* Document text
The two great scholars responsible for this exhibition, Tamara Préaud, former Archivist of the Manufactory, and Guilhem Scherf, Curator of Sculpture at the Musée du Louvre, were supported by the curatorial, conservation and administrative skills of Sèvres Cité de la Céramique. Despite the awkwardness of this new umbrella title, which now embraces into one administrative entity the three former national centres of excellence at the French porcelain factory at Sèvres (the Manufacture Nationale de Sèvres, Musée National de Céramique, and Archives de la Manufacture), this trinity has proved that the scholarship, artistic integrity and style for which Sèvres is so admired internationally is as vibrant and keen as ever. The catalyst for Préaud and Scherf to present their lifetime of research was the celebration of the remarkable and meticulous conservation of the 113 terracotta models in the Museum’s collections, thanks to funding from the Fondation BNP Paribas. These had become damaged, not least from Allied bombing in 1942, and their resurrection, led by Véronique Milande, is both breath­taking and humbling. Now the thousands of seemingly unrecognisable fragments have been painstakingly reassembled as entire figures, the exquisite detail and finishing sparklingly restored and missing elements replaced in tinted plaster.

* Task item
Can you reproduce the Sèvres exhibition passage above in full, word for word?

* Recorded information
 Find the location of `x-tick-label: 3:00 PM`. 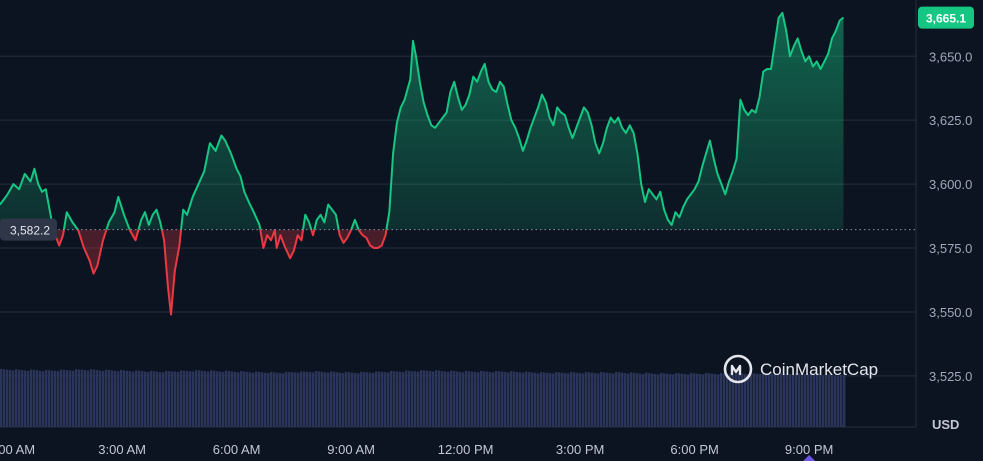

==

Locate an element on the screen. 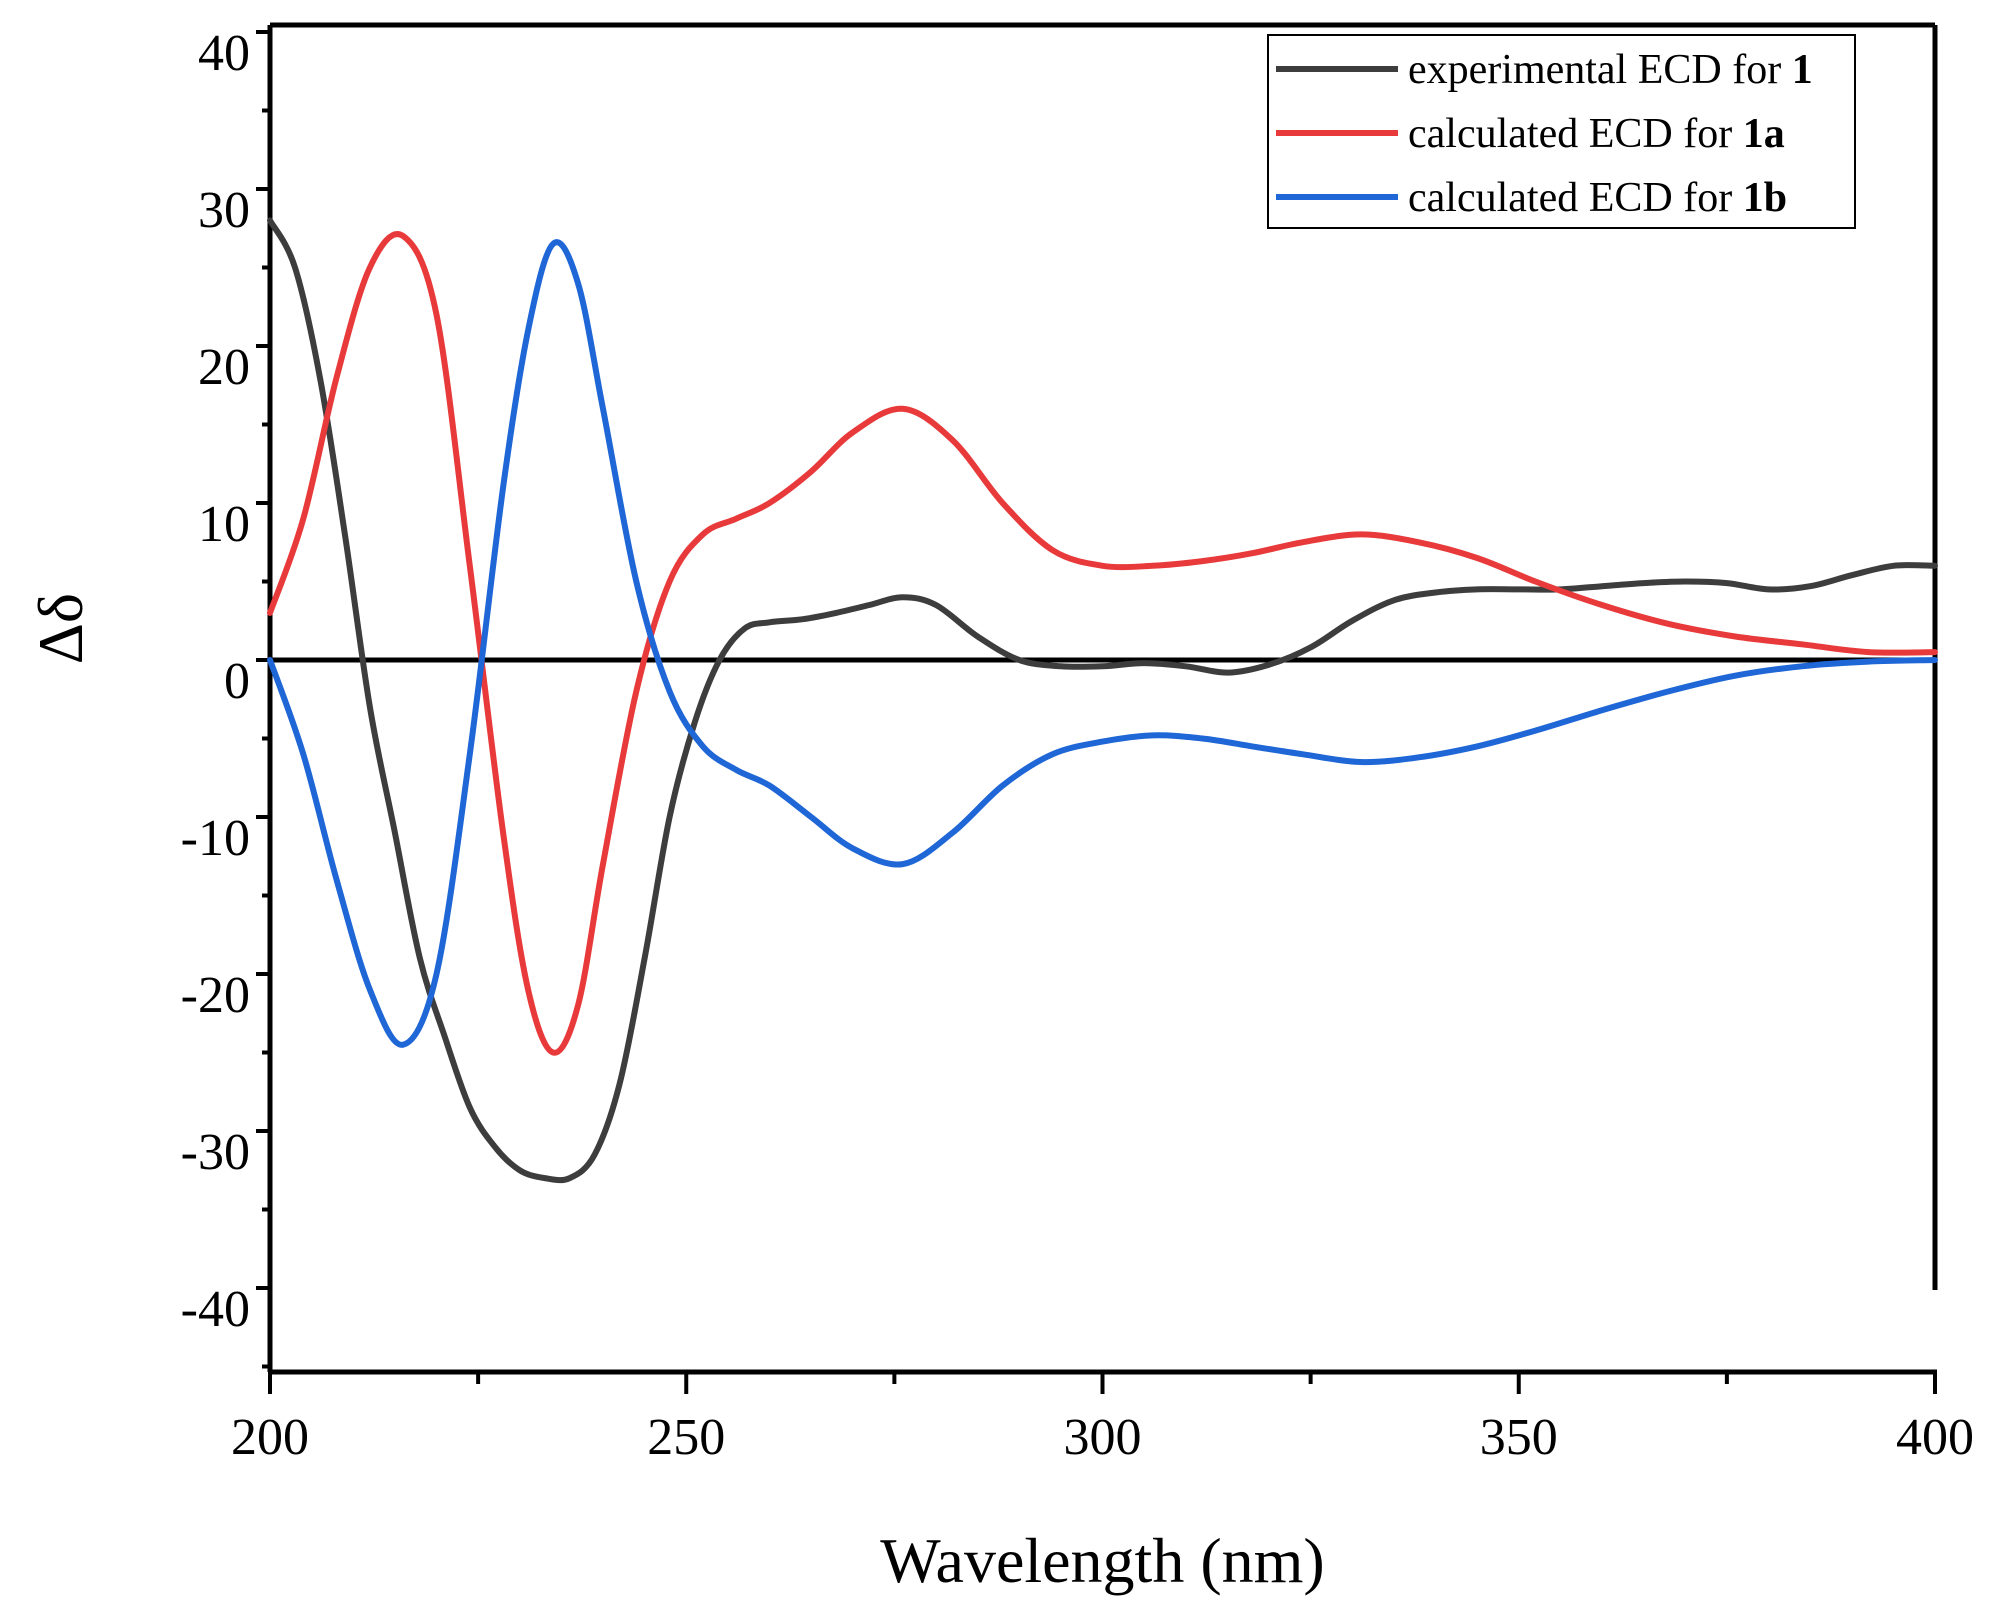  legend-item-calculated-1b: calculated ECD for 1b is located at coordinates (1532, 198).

* Response
The two great scholars responsible for this exhibition, Tamara Préaud, former Archivist of the Manufactory, and Guilhem Scherf, Curator of Sculpture at the Musée du Louvre, were supported by the curatorial, conservation and administrative skills of Sèvres Cité de la Céramique. Despite the awkwardness of this new umbrella title, which now embraces into one administrative entity the three former national centres of excellence at the French porcelain factory at Sèvres (the Manufacture Nationale de Sèvres, Musée National de Céramique, and Archives de la Manufacture), this trinity has proved that the scholarship, artistic integrity and style for which Sèvres is so admired internationally is as vibrant and keen as ever. The catalyst for Préaud and Scherf to present their lifetime of research was the celebration of the remarkable and meticulous conservation of the 113 terracotta models in the Museum’s collections, thanks to funding from the Fondation BNP Paribas. These had become damaged, not least from Allied bombing in 1942, and their resurrection, led by Véronique Milande, is both breath­taking and humbling. Now the thousands of seemingly unrecognisable fragments have been painstakingly reassembled as entire figures, the exquisite detail and finishing sparklingly restored and missing elements replaced in tinted plaster.